-- Exercise objective --
Copy the listing lines starting with the line containing "The width and height of the screenshot is (1344, 643)." and going on through the line containing "pyautogui.click(x=179, y=71)", swapping "tab" for "pane" and leaving everything else unchanged.

◇ ◇ ◇ ◇ ◇ ◇ ◇

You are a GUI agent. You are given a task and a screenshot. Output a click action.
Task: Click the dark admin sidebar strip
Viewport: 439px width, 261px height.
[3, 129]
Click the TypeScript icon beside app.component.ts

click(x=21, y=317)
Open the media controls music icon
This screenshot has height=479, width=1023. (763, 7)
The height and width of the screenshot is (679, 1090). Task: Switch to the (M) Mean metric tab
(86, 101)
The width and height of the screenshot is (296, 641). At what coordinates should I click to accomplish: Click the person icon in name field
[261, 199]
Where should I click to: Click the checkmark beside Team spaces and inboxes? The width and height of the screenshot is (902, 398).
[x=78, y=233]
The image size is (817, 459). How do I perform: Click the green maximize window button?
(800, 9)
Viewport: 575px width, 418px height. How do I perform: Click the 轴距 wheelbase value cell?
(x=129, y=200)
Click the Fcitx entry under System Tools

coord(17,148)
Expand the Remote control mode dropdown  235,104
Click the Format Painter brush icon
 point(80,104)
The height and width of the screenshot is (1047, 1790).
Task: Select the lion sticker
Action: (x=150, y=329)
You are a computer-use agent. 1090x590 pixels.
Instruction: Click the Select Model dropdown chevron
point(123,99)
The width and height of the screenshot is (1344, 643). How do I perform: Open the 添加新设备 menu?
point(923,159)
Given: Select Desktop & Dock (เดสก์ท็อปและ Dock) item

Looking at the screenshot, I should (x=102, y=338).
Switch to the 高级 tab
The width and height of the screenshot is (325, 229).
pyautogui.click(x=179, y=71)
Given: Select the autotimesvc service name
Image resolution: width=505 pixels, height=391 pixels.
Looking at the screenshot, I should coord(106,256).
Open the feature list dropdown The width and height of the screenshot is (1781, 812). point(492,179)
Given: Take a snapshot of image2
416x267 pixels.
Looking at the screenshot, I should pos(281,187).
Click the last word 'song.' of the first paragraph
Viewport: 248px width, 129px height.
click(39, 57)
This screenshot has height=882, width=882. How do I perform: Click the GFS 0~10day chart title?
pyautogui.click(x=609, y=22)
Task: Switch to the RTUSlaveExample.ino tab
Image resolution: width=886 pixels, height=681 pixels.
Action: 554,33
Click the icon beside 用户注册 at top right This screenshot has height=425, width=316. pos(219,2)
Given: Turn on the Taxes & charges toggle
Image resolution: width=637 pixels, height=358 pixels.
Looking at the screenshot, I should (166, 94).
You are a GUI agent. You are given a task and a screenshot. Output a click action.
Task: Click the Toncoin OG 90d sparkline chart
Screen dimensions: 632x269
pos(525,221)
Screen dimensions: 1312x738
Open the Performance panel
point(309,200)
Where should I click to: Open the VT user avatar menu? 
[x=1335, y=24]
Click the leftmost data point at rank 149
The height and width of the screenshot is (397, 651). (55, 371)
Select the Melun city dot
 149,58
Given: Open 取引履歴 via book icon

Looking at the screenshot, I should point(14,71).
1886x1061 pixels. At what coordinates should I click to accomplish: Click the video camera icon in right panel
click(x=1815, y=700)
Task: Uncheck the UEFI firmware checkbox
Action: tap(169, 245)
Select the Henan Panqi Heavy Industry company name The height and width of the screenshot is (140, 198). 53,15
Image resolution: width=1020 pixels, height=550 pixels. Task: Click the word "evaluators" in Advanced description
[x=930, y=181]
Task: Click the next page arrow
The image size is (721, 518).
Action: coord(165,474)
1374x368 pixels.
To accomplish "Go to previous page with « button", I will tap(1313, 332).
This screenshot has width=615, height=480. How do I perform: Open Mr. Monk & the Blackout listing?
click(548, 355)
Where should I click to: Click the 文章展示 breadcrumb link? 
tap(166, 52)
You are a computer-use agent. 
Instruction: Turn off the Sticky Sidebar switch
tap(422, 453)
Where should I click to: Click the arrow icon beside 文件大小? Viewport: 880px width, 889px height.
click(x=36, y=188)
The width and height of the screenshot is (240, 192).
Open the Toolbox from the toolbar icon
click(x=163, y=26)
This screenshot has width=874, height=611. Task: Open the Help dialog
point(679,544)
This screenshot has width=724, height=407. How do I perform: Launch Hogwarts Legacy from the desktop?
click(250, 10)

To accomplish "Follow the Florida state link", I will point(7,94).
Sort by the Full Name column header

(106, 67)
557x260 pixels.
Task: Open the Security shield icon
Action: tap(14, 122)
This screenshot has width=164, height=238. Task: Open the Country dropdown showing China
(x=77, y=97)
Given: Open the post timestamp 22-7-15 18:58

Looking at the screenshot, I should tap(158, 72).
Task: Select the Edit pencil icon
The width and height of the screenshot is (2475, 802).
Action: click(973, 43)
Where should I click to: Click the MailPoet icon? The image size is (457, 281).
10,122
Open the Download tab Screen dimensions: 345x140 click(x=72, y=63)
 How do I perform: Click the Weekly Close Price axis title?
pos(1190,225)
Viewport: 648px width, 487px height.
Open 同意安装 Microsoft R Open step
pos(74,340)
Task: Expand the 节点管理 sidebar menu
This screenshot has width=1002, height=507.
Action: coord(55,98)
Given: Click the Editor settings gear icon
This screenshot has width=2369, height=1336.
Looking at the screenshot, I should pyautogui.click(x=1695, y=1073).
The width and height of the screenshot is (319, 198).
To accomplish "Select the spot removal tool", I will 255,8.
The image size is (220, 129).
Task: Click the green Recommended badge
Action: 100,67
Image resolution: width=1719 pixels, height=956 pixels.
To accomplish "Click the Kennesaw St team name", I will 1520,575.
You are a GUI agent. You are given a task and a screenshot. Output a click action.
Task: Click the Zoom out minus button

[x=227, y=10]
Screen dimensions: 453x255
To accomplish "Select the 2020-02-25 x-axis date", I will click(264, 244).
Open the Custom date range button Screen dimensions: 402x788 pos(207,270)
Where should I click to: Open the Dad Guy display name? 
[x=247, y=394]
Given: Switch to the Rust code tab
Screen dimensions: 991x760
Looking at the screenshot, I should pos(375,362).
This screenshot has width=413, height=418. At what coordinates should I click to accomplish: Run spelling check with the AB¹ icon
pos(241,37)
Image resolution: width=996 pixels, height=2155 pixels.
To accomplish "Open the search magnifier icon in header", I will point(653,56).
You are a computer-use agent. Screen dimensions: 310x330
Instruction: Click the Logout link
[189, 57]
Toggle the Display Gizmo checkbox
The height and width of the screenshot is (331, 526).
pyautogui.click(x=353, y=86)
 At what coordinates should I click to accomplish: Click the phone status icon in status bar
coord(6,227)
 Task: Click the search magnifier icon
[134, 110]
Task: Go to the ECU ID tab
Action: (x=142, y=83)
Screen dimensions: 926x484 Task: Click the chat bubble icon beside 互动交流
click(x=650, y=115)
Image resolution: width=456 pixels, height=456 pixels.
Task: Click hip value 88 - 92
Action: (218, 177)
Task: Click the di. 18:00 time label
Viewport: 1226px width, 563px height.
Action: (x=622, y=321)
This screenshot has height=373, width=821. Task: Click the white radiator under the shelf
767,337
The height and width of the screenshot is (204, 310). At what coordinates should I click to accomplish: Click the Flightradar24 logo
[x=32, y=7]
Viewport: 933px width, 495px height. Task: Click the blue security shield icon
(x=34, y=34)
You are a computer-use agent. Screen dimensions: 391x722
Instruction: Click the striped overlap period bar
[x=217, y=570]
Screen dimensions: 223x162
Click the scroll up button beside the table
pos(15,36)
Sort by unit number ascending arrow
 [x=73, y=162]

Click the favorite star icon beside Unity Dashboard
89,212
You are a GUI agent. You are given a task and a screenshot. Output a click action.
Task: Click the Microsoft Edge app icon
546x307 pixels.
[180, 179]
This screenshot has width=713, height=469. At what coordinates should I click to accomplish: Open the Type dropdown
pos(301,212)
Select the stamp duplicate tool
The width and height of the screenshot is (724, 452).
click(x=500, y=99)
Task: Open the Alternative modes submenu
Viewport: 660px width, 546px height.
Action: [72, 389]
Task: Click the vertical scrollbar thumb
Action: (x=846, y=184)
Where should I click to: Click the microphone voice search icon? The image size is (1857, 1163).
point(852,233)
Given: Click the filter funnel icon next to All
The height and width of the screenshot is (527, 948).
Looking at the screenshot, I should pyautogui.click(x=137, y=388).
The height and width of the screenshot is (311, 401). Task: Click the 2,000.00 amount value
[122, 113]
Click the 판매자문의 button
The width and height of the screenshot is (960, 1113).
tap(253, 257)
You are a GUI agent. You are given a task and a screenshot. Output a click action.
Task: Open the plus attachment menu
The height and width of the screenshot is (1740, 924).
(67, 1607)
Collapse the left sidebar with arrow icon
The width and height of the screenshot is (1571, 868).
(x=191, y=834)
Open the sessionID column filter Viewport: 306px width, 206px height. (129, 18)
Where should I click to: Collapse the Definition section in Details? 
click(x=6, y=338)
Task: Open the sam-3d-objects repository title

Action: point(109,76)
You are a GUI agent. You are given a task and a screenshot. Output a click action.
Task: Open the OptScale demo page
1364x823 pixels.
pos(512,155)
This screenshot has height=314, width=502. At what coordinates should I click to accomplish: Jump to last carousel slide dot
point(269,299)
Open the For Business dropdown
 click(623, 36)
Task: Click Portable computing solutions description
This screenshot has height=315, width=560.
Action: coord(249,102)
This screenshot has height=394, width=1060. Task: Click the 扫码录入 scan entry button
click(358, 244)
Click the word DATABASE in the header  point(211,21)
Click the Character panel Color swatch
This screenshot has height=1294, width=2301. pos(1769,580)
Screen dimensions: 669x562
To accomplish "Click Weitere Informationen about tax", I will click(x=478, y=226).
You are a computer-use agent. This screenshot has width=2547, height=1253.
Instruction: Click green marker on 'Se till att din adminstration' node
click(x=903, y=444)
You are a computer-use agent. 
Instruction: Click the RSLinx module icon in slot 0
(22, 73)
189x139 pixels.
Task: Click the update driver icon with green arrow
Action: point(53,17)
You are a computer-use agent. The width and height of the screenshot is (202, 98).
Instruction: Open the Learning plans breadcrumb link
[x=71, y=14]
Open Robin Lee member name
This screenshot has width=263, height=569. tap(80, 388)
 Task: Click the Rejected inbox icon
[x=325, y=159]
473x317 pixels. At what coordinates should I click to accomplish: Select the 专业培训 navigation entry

◇ ◇ ◇ ◇ ◇ ◇ ◇

-- Output below --
The width and height of the screenshot is (1344, 643). How do I perform: Open the 添加新设备 menu?
point(923,159)
Given: Select Desktop & Dock (เดสก์ท็อปและ Dock) item

Looking at the screenshot, I should (x=102, y=338).
Switch to the 高级 pane
The width and height of the screenshot is (325, 229).
pyautogui.click(x=179, y=71)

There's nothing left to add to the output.